RISING SUN, Md. — A fire at a zoo in Rising Sun claimed the life of six animals Saturday morning.
It was just before eight o’clock in the morning on Saturday when a zookeeper making routine checks opened the door to the Reptile House at the Plumpton Park Zoo in Cecil County and black, dense smoke came pouring out.
In a matter of minutes, firefighters from Rising Sun arrived on the scene, and zoo personnel joined in a life-saving mission to rescue what animals they could.
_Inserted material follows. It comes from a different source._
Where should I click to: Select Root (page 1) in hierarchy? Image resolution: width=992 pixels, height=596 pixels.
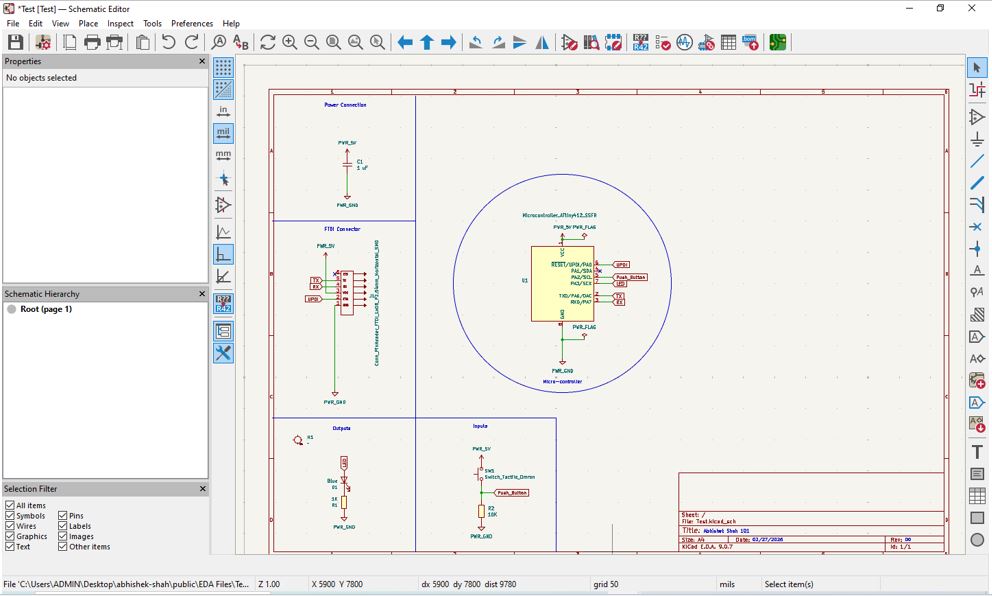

“We were getting crates, blankets---just anything to help animals that we were still able to bring out and survive so that way they were getting immediate care,” said Animal Care Supervisor Charline Contreras. “So as firemen were bringing out the animals, I was directing staff with what to do. We were providing oxygen, for example, to one of our alligators. Others, we were trying to cool off and slowly get their body temperatures back where they needed to be.”
Lost in the fire---‘Jewel’, a blue and gold macaw that served as the zoo’s ambassador during presentations for children, ‘Justice’ and ‘Journey’---a pair of Hyacinth macaws on loan to the zoo, ‘Shilo’, an African gray parrot, ‘Fluffy’, a ball python and a corn snake named ‘Colonel Plumpton’.
Fortunately, rescuers pulled eight other animals out of the fire and veterinarians from Muddy Creek Veterinary Service are helping to nurse them back to health, but the Reptile House is uninhabitable for the time being.
“Right now, we have to wait on insurance companies and we have to wait on what we can and can’t do with the building inspectors. That all takes time. Getting insurance money will take time,” said Zoo Director & President Cheryl Lacovera. “We need to rebuild as quickly as we can, because obviously we now have animals misplaced. They’re all in temporary enclosures to be taken care of until we can rebuild the Reptile House.”
In addition to the damage to the building, the zoo’s staff is also dealing with the loss of the animals after nurturing and caring for them on a daily basis.
“It’s really hard,” said Contreras. “They’re part of our family. It’s really hard with the staff kind of seeing how they felt, how they were there so it’s really tough. It’s kind of hard when you come in and you pass by. You think about it.”